There are things like that which work in this movie, but it seems just plain overall.  Even the much-despised part 6 has a certain, uh, something, which this movie lacks.  For a while, I thought that something might be Donald Pleasance.  Another look at that last installment suggests that Pleasance wouldn't have been missed if he weren't there, so nowadays, I think it's Myers himself.  There's just so little of him here, without any menace to make up for his absence.  He and Laurie only run into each other in the last fifteen minutes or so.  So basically, it's like the eighth Friday the 13th movie - what the ads promised us is just the last bit in a movie of bland regularity.

Arkin serves no noticeable purpose at all, and L.L. Cool J just seems to be here to provide stupid comic relief in the form of attempts at erotic fiction.  Some of the situations in the script work (particularly one scene where a hapless girl has to ride in a dumbwaiter with her dead boyfriend), but most really don't.  I mean, things like the ol' hand-in-the-garborator bit can't possibly be pulled off - no matter how this turns out, it's either predictable or disappointing.  And the blood's way too orange (despite a brief look at the nastiest leg wound I've seen since the video for Alice In Chains' "Rooster").

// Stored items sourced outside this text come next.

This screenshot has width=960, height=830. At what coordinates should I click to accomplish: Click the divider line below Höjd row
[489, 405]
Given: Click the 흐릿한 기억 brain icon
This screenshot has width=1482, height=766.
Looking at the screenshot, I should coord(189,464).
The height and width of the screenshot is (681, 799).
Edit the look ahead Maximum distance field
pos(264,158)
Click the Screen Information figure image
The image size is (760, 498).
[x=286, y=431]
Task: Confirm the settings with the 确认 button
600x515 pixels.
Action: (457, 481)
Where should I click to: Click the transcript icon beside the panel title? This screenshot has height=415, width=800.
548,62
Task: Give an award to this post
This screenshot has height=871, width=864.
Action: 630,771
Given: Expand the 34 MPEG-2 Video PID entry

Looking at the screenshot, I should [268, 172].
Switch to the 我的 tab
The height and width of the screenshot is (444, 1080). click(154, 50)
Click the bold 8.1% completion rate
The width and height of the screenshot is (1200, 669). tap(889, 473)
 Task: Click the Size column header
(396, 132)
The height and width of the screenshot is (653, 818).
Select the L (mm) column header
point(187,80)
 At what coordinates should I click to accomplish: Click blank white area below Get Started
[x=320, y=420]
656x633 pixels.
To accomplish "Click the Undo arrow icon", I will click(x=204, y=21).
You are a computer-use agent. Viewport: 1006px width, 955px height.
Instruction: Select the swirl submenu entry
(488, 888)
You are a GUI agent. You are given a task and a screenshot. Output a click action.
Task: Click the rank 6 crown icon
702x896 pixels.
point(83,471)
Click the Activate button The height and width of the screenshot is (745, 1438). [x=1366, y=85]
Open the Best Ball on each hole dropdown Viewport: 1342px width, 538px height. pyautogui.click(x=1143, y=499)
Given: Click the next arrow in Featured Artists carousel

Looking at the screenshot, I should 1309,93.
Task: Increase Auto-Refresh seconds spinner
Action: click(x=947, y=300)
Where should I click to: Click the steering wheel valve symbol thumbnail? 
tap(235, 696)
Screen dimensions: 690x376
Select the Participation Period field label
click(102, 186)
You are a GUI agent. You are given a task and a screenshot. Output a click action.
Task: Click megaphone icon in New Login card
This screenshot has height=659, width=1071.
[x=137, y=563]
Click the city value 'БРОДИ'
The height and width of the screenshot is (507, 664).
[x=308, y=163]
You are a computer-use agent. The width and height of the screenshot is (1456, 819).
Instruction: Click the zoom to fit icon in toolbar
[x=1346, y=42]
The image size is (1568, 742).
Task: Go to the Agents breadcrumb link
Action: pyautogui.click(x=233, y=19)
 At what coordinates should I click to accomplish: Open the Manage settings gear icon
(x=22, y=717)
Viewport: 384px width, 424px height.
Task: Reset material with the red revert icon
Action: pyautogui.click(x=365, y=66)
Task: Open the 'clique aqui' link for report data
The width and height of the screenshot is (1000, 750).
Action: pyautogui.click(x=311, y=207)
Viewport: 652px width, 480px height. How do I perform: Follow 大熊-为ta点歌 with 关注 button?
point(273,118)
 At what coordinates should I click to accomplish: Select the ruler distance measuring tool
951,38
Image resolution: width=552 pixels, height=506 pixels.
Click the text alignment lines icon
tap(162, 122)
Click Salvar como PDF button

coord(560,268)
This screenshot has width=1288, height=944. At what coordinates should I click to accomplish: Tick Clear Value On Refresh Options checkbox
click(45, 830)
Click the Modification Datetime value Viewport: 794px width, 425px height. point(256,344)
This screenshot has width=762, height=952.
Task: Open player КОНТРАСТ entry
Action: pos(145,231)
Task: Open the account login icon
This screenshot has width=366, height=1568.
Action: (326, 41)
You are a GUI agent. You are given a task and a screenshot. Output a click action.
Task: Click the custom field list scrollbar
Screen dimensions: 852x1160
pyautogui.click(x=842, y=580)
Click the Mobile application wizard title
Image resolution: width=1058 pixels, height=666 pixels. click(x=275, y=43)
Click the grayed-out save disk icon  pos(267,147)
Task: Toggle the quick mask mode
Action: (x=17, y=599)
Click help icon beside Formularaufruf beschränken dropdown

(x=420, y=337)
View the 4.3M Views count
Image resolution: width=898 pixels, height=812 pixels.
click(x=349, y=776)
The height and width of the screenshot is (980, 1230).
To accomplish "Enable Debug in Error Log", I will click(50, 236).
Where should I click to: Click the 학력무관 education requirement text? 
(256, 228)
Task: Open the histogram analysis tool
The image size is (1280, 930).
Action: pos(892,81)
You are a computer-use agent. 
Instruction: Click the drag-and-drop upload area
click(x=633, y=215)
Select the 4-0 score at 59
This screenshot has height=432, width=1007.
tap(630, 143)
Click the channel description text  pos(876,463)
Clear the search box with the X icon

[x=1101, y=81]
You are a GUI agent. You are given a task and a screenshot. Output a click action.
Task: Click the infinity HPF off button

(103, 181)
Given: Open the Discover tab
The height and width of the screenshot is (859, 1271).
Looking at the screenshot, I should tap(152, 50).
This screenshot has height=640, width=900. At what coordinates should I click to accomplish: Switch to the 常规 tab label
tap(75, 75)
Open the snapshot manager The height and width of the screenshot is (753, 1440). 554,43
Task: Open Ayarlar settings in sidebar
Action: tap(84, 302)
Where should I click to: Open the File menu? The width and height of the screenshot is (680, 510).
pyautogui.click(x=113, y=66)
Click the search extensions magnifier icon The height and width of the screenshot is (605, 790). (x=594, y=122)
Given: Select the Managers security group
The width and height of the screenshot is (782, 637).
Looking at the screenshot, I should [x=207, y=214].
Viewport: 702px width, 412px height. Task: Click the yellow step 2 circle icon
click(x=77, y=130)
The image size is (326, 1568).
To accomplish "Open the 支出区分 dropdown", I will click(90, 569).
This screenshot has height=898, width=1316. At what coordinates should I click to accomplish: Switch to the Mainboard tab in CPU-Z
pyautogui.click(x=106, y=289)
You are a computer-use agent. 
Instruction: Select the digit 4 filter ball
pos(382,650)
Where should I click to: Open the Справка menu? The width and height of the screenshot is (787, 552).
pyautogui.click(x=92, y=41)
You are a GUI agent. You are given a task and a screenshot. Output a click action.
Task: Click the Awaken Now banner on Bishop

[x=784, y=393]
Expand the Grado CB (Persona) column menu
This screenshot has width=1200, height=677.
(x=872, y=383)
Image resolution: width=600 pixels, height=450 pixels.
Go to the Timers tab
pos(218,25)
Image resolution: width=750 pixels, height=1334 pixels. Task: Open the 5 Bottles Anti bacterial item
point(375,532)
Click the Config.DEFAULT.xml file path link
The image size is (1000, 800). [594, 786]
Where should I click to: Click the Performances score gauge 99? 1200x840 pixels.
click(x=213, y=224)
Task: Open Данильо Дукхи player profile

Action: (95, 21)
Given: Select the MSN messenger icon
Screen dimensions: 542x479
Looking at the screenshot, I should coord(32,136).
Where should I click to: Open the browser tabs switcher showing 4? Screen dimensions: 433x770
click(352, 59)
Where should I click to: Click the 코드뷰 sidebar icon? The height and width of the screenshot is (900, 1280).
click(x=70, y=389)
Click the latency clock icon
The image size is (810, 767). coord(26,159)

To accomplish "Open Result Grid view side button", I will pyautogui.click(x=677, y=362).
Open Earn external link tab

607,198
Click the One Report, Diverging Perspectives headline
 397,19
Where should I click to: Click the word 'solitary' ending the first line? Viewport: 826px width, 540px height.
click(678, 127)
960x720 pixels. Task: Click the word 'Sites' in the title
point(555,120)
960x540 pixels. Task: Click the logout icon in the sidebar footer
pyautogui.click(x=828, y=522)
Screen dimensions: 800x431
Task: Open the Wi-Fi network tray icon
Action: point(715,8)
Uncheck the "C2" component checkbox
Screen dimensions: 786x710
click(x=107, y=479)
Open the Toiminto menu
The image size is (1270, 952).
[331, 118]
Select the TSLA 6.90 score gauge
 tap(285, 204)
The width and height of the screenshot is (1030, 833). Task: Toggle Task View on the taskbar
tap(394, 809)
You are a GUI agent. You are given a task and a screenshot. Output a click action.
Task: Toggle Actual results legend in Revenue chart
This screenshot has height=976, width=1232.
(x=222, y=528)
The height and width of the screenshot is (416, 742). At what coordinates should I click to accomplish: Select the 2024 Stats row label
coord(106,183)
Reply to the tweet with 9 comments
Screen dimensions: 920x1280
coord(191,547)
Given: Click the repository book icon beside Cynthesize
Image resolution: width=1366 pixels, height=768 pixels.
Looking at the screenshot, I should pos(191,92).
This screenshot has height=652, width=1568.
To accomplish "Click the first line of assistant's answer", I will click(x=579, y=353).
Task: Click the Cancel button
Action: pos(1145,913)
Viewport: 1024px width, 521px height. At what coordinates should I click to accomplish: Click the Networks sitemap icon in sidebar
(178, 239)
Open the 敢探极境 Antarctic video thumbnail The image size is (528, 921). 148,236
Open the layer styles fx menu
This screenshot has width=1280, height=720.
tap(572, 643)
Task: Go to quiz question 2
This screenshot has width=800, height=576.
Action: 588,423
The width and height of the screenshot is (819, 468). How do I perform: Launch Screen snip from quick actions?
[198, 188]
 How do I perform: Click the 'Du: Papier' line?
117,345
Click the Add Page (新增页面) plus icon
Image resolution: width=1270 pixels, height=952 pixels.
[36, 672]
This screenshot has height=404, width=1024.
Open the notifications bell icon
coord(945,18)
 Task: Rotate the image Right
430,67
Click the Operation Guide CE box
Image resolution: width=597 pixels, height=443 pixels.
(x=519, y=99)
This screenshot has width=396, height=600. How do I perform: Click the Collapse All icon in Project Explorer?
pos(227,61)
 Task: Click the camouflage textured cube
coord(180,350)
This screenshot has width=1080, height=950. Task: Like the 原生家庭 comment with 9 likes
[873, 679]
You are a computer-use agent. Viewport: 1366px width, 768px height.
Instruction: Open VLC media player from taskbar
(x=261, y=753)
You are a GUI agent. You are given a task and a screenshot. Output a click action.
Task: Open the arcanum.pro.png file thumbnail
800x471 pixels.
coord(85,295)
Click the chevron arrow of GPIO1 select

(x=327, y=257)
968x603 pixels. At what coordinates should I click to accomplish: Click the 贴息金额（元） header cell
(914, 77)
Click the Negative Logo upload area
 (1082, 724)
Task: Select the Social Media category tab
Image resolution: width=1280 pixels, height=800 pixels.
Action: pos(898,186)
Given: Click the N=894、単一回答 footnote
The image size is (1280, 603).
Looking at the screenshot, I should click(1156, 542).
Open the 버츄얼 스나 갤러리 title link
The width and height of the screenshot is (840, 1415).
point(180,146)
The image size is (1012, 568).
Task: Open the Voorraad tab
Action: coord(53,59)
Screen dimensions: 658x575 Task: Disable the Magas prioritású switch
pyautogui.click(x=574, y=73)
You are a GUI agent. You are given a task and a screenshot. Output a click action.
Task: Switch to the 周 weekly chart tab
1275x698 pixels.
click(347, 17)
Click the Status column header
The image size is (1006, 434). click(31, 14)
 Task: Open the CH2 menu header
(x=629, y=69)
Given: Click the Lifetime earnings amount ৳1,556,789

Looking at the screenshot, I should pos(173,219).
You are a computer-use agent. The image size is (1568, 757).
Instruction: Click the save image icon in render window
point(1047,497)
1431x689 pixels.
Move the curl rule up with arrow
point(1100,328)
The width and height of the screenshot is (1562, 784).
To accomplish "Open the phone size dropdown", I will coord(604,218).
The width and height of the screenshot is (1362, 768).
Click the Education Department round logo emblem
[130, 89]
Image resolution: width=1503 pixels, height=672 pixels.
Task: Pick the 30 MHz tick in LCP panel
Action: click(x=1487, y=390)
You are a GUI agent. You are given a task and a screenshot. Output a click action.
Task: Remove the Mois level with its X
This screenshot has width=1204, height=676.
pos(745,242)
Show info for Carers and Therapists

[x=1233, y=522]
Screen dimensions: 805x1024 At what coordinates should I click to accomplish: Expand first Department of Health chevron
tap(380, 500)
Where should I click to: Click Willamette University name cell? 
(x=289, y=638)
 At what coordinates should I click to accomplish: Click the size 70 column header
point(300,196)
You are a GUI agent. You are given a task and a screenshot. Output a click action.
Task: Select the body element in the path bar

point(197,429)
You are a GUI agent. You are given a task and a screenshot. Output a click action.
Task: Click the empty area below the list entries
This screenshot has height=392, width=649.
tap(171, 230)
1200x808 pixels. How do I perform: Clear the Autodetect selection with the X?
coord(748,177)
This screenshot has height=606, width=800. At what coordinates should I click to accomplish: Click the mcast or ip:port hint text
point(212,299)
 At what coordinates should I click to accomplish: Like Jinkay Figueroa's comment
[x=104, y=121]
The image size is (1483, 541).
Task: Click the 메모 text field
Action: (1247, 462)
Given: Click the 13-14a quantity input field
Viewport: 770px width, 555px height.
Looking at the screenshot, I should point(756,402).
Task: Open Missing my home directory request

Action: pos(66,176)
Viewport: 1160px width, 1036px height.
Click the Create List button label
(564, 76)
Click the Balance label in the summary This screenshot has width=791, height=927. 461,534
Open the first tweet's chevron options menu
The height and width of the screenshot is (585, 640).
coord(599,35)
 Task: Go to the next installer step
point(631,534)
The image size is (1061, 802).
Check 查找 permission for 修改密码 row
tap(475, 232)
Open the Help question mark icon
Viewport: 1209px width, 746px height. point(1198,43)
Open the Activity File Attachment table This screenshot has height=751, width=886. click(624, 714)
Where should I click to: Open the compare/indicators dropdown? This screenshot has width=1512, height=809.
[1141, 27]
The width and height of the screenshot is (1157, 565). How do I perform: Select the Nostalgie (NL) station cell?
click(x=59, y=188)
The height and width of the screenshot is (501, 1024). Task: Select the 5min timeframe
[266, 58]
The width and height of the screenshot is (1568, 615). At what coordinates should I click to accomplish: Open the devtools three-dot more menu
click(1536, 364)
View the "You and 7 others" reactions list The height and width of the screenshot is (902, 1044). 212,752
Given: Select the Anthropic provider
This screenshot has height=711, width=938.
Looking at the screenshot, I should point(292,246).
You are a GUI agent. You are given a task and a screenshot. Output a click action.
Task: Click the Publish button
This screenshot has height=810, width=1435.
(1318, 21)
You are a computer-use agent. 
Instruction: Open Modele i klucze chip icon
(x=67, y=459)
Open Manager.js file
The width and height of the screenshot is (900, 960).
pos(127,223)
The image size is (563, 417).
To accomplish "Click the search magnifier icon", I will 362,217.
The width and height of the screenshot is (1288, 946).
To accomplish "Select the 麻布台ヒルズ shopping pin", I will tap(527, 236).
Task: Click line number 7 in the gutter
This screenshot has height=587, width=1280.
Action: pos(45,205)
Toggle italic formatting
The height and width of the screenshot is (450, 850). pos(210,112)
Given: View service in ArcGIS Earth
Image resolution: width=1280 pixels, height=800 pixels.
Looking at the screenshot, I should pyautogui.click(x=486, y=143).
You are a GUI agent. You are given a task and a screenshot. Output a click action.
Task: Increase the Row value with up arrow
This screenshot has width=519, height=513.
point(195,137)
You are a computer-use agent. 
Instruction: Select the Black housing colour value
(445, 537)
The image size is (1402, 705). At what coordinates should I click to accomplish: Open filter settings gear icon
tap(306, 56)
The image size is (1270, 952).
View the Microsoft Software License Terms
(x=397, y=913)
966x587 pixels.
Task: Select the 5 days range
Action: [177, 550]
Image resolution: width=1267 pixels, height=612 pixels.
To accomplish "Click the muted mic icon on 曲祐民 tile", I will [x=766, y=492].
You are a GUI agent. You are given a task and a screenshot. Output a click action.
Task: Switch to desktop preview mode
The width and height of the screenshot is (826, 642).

What it all comes to is the combined effort of not-really talented people at making a quality horror film - yeah, it's a part 7, but it seems like a sincere, almost respectable effort, despite the cynicism behind putting together a sixth sequel that flatly refutes the five that came before.  Well, four.  Well, three, actually.  But it just doesn't come to anything much.  A lot of things could have improved this movie - more attention to the Michael/Laurie conflict, less attention to the security guard, picking the right couple to get knocked off.  But what we have is what we have - a spectacularly unspectacular movie that distinguishes itself with neither excellence nor awfulness.

Despite an ending which at first glance seems to ensure no further Halloween sequels, yet another film is widely speculated on.  Yeah, like any of us believed this would be the last.